Key Observations from Testing Results
Smoke testing is good for quick security validation of your web applications, but we caution our clients to keep in mind that automated scanning tools often miss many security issues that can be found only through manual testing. One example is the issue of improper authorization between accounts with different privilege access levels. In a case like this, the scanner will usually not identify this issue because multi-level account authorization rules are very difficult if not impossible to define in-tool. By design, smoke testing provides reduced test coverage in exchange for scan speed.
Additionally, many clients will scope smoke tests to include one application with two user roles… privileged and non-privileged. However, in cases where the application shares the same code base as one or more applications, the scope may result in under-reported impact. Say for example that a privileged user has access to two similar applications, Web App A and Web App B, and a non-privileged user has access to only Web App A. If we find that the non-privileged user can access resources reserved to privileged users in Web App A, chances are that Web App B is also affected. Smoke testing a single application will usually fail to detect this issue.
Another general observation is that scanners tend to report many false positives, which need to be identified and ignored so they don’t take unnecessary attention away from the legitimate vulnerabilities. And like all software tools, scanners do what they’re configured to do, so the configuration options you choose will affect the results. Our extensive product experience provides us that deep product knowledge needed to assist clients with tool configuration that in turn helps them maximize their tool investment.
For example, leveraging a scan policy at the group level for a number of applications, verses something more granular, is less prone to human error. Usually it’s not necessary to change the policy on every scan. However, we might suggest changing the scan policy in certain situations. If the client doesn’t want us to attack the database, for example, I’d remove SQLi tests from the scan policy.
In several situations, I was able to customize the policy, (e.g. specify server/database/language information) in advance, which resulted in a decrease of scanning time by a range of 10-50 percent. And the results were more accurate. In one instance, the default policy resulted in a “Windows internal path disclosed” issue for a Linux server. The issue wouldn’t have been reported if I had specified the server type. In another case, I scanned the same application with and without the policy of “Page content varies based on user-agent” selected.
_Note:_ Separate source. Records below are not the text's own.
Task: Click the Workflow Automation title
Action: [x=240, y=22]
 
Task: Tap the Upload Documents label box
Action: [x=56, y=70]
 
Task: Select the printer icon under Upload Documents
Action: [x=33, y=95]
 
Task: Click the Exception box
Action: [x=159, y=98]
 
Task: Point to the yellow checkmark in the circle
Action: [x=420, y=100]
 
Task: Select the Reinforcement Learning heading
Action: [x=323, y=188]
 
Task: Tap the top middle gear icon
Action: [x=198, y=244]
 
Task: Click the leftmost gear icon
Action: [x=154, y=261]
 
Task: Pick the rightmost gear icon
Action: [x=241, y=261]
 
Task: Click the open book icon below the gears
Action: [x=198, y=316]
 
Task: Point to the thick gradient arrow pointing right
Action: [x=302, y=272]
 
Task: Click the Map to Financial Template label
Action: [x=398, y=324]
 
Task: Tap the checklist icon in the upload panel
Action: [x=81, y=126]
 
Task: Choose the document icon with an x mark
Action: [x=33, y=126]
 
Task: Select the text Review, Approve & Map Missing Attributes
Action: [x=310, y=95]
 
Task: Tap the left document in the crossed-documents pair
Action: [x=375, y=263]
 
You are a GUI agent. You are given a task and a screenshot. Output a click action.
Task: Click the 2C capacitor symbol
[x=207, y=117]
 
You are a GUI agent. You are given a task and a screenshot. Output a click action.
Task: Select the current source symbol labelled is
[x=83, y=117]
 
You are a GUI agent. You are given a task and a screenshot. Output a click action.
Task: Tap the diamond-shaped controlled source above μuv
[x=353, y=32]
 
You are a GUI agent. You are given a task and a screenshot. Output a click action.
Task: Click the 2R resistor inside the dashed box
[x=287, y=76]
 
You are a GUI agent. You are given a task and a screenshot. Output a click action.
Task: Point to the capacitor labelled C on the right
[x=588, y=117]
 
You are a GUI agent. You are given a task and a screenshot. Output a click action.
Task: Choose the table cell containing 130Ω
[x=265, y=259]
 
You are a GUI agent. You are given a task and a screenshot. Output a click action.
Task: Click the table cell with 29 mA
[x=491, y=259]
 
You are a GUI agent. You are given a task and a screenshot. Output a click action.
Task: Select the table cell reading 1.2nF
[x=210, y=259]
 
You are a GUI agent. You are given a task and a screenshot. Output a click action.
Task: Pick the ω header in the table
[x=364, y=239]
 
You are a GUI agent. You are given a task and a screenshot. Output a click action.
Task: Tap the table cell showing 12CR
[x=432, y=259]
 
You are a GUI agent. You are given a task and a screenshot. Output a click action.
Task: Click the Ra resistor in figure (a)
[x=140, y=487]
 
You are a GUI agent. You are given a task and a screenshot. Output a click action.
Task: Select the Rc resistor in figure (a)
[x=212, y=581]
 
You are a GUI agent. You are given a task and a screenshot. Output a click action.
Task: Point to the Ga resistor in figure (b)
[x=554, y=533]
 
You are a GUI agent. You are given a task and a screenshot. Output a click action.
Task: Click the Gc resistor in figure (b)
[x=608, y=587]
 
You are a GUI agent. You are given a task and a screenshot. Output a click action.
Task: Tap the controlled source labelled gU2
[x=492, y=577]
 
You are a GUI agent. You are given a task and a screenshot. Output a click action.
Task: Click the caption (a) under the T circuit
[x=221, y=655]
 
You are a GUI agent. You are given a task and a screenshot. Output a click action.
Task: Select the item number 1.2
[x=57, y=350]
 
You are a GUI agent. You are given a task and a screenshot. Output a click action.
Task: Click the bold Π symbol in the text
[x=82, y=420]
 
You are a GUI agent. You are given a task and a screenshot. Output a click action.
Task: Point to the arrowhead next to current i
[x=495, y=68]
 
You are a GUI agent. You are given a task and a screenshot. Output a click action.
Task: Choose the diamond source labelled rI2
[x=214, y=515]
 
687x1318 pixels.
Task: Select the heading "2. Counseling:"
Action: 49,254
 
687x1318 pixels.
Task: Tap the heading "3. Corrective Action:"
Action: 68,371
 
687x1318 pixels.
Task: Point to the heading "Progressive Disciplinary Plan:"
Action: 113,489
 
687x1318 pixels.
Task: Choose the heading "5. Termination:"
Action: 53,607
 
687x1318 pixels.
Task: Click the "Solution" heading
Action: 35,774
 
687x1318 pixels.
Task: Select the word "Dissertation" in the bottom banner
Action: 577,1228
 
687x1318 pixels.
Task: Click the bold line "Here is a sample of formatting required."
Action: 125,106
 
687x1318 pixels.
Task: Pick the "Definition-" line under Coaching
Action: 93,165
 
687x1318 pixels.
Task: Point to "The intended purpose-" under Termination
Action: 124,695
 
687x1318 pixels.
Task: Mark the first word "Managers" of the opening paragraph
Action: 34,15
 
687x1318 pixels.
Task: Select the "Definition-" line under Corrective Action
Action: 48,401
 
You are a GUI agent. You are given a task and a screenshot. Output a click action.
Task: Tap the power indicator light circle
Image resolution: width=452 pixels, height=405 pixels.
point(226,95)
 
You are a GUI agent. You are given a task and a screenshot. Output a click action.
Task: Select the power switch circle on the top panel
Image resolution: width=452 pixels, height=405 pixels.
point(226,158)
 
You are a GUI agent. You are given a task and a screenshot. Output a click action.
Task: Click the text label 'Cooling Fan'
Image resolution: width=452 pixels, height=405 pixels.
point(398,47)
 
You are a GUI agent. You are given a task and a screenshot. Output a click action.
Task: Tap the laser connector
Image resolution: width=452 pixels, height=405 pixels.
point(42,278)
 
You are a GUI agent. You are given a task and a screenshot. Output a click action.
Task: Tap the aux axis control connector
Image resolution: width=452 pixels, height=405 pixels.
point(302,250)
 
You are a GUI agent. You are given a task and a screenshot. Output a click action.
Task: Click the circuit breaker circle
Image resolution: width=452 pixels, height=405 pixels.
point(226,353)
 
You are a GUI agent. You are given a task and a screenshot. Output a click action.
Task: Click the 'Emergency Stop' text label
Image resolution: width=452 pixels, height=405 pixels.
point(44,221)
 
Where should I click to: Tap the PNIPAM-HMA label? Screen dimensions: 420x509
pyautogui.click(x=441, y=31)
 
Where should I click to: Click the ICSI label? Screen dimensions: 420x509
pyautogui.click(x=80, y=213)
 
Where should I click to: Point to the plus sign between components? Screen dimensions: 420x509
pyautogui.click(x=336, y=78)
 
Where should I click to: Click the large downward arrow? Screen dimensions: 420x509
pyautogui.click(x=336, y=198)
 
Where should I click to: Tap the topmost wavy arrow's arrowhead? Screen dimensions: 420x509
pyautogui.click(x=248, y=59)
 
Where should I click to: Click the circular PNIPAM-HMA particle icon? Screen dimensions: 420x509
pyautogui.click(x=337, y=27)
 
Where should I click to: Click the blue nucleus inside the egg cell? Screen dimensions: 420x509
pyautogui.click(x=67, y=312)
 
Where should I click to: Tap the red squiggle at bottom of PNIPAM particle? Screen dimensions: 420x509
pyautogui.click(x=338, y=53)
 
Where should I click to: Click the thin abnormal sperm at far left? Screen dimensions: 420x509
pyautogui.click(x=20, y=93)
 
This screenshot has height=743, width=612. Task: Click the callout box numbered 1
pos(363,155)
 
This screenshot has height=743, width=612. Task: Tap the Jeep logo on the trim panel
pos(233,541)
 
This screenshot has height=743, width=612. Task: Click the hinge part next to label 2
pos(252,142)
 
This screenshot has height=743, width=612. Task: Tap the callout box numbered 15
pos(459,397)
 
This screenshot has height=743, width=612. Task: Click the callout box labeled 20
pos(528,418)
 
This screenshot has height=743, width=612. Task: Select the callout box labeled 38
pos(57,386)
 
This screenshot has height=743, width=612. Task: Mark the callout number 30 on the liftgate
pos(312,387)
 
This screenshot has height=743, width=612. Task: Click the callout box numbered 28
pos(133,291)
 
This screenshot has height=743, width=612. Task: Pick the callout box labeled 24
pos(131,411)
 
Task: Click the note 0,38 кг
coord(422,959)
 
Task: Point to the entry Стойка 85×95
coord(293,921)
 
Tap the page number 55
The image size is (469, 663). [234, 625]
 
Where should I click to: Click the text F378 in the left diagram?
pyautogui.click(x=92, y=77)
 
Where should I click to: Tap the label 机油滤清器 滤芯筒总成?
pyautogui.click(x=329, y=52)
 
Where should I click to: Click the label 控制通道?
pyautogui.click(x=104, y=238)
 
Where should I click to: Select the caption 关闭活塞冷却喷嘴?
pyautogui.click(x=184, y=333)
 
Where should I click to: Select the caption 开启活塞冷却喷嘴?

A number of issues were reported only when this policy was enabled. As a result, I was eventually able to find a mobile login page using a custom user-agent value; the mobile login page was found to have a severe authentication vulnerability.
Based on my observations, smoke testing is not meant to be a substitute for comprehensive security assessments, and careful configuration of scanner policies is critical. In the next blog article, I’ll talk about the pros and cons of using cloud-based vs. desktop-based scanners.